====== EXCERPTED RECORDS

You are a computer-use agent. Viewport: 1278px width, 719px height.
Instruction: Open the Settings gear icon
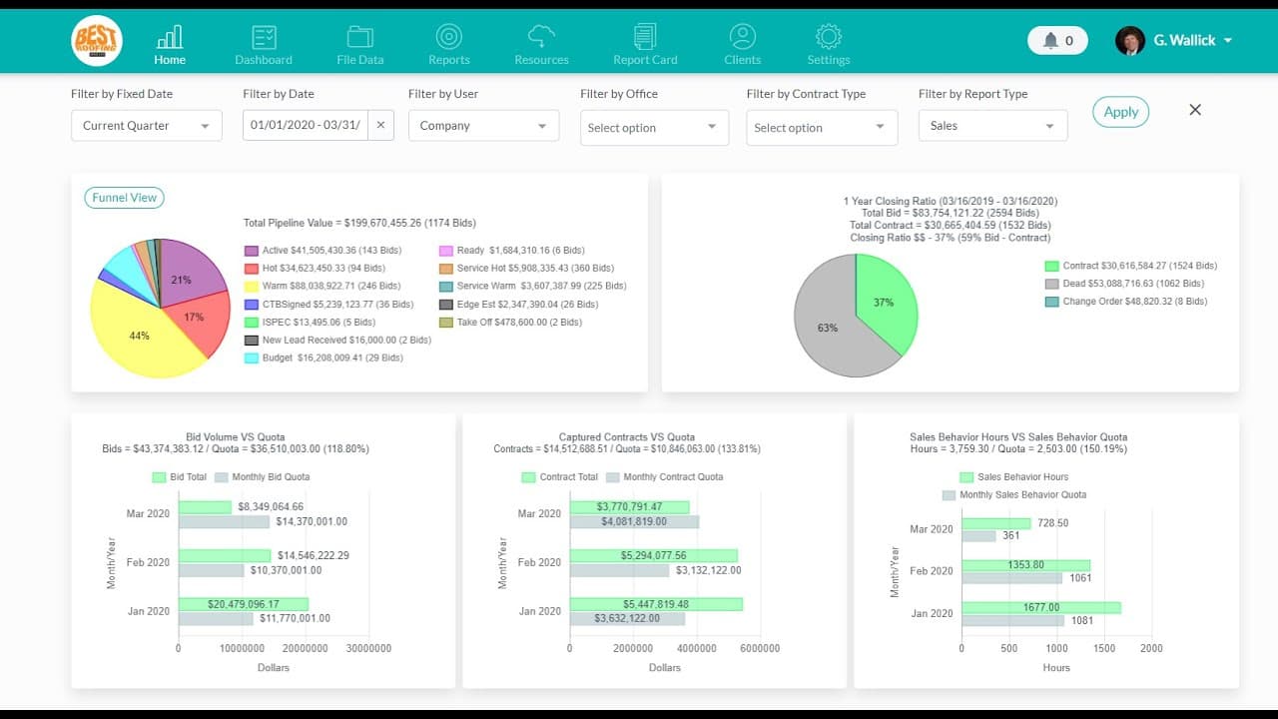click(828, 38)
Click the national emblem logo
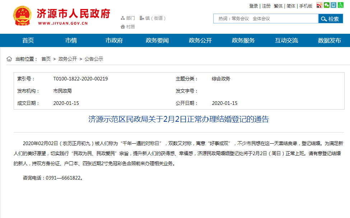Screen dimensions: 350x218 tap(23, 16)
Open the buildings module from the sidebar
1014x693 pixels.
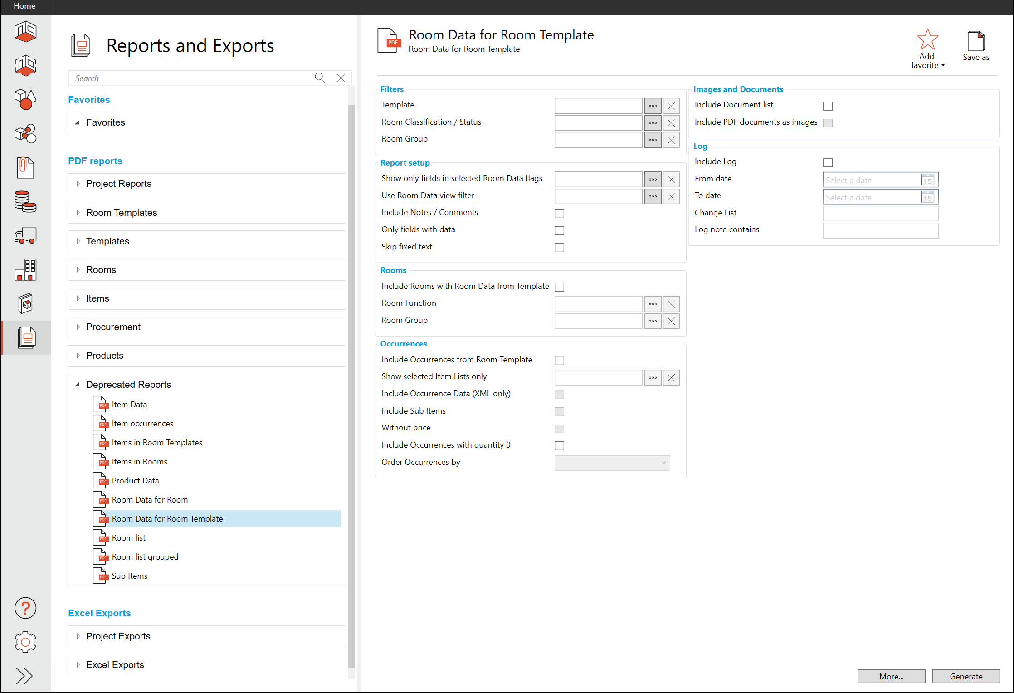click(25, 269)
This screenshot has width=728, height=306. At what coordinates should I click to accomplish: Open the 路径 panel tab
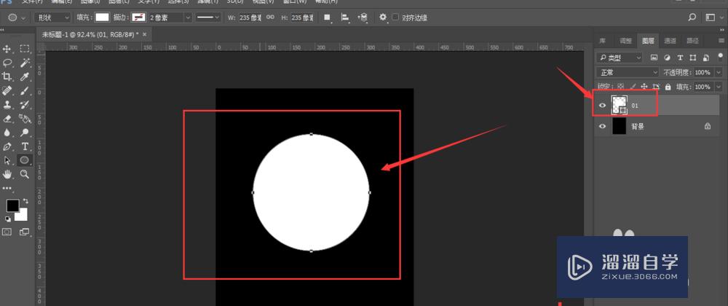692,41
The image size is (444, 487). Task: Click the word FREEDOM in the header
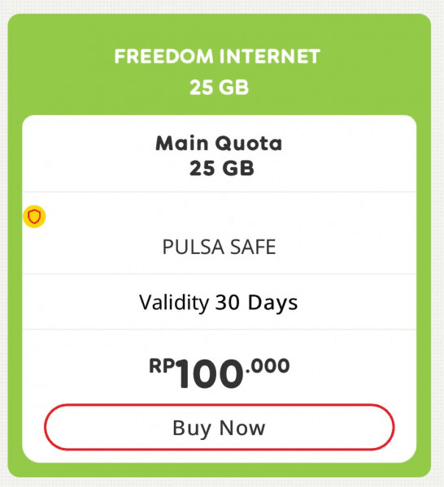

============

__WRITTEN EXERCISE__: Copy the lines above word for word, without the pictures.

__RESULT__:
You are a computer-use agent. Viewport: 1278px width, 719px height.
Instruction: Open the Settings gear icon
click(828, 38)
Click the national emblem logo
Screen dimensions: 350x218 tap(23, 16)
Open the buildings module from the sidebar
1014x693 pixels.
click(25, 269)
This screenshot has width=728, height=306. At what coordinates should I click to accomplish: Open the 路径 panel tab
692,41
The image size is (444, 487). Task: Click the word FREEDOM in the header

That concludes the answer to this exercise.